In a sacred environment prepared for a special occasion, where the nation reached religious ecstasy in an astonishing ritual, Zaratustra sees a ghastly scene, frightening even for a non-believer, an extreme scene even through his perception of a traveller of many worlds. Huge tanks of stone filled with blood, many poles with man hanging off them. Priests drained their victim’s blood, ripped out their hearts, and still pulsating, pointing towards the sun, they offered that uncommon sacrifice.

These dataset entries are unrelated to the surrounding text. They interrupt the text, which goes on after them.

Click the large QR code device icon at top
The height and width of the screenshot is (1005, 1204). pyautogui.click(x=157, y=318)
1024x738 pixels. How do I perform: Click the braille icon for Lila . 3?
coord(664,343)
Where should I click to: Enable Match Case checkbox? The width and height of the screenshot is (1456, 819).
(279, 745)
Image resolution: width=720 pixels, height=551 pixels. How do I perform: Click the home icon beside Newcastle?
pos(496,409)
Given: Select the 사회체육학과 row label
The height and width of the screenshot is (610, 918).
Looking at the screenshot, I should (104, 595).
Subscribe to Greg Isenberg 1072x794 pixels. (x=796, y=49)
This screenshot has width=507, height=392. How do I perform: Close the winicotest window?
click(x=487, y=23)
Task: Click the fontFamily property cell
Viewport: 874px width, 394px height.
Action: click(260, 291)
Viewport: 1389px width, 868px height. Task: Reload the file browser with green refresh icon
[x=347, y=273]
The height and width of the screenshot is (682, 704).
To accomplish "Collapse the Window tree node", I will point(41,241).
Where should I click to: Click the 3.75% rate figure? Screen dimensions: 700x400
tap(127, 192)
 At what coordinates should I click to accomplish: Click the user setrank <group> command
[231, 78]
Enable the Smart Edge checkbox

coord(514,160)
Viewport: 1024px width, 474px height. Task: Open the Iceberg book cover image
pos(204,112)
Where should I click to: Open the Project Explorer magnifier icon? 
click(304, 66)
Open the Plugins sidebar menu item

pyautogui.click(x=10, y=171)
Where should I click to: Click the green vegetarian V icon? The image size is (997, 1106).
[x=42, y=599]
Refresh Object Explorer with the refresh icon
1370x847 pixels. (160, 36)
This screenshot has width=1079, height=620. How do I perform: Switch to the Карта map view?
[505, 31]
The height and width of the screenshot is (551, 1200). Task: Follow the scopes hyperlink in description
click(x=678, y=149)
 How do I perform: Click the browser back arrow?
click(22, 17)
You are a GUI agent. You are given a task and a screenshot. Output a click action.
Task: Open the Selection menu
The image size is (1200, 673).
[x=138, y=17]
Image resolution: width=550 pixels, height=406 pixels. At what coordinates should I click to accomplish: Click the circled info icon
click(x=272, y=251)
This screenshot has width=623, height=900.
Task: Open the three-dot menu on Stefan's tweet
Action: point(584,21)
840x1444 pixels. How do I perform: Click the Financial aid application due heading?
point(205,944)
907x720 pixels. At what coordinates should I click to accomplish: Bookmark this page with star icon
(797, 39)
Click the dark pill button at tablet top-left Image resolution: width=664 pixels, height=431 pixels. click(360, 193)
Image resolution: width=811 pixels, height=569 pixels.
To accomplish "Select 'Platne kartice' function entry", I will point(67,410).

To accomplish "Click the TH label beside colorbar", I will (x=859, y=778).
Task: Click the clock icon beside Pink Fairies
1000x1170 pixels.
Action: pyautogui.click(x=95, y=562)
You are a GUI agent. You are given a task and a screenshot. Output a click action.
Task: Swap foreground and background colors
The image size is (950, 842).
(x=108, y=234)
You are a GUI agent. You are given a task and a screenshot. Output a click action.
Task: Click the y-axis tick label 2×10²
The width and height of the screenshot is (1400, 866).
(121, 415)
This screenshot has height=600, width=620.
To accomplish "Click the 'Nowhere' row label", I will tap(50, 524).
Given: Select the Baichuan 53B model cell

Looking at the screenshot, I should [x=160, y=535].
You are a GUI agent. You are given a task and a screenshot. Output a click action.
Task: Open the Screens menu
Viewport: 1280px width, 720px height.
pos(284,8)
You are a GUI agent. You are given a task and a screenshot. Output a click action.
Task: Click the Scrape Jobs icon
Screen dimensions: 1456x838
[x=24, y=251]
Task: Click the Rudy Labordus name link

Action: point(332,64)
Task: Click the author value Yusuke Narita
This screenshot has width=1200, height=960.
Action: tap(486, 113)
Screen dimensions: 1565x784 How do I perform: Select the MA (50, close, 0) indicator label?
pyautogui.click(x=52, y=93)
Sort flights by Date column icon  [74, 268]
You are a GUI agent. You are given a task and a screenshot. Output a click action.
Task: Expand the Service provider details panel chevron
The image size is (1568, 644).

Zaratustra, pale faced, having a common attitude being a mortal, searches for strength, and asks his journey companion a question:

- What vision from hell is this, my dear Sir, are we late or have we arrived at the wrong place?

- Don’t be perturbed innocent stranger! This here what you see with your unbelieving eyes, is an antique custom, and by what I know, all people started adoring the sun, the moon, or different forms of nature. Why does our sacred ritual bother you so?

- You had told me before my beloved Sir that your people served with only the heart; not I, nor anyone could imagine it was the offering of a literal heart. And how are the victims chosen for such an insane theology?

- Don’t be afflicted, man curious of unknown subjects, there is no injustice in this particular. These men you see being dismembered for the offerings to the great spirits of the skies, are convicted of blood crimes, condemned for committing vile crimes. They are as a matter of fact, men with no possibility of social rehabilitation, men that have committed atrocious crimes, and don’t deserve to live in society. So, they’re used for a Nobel ‘’cause’’. There has already been great progress in this. Before, were used poor men’s children as an offering. So when the parents could not afford to educate more than one child, the next child born after the first-born was taken to the priest for scarification.

- So, this was the progress that valued the people and devalued your God?

- Looking at it from that perspective, yes. All the while I, as I’m the most ancient amongst the people, would say that this actually deals with an evolution, presuming the Gods only exist in the imagination of the inane souls, contrary to the physical world, to the preachers of death, to the Philistine of conscience. Although, the fact that they use adoration to morally cleanse the people, you must agree that I am correct in saying: with the death of the Gods, better shall live the Men.

Zaratustra doesn’t agree or disagree, just awakes from yet another

trip through the world of dreams of the mortals.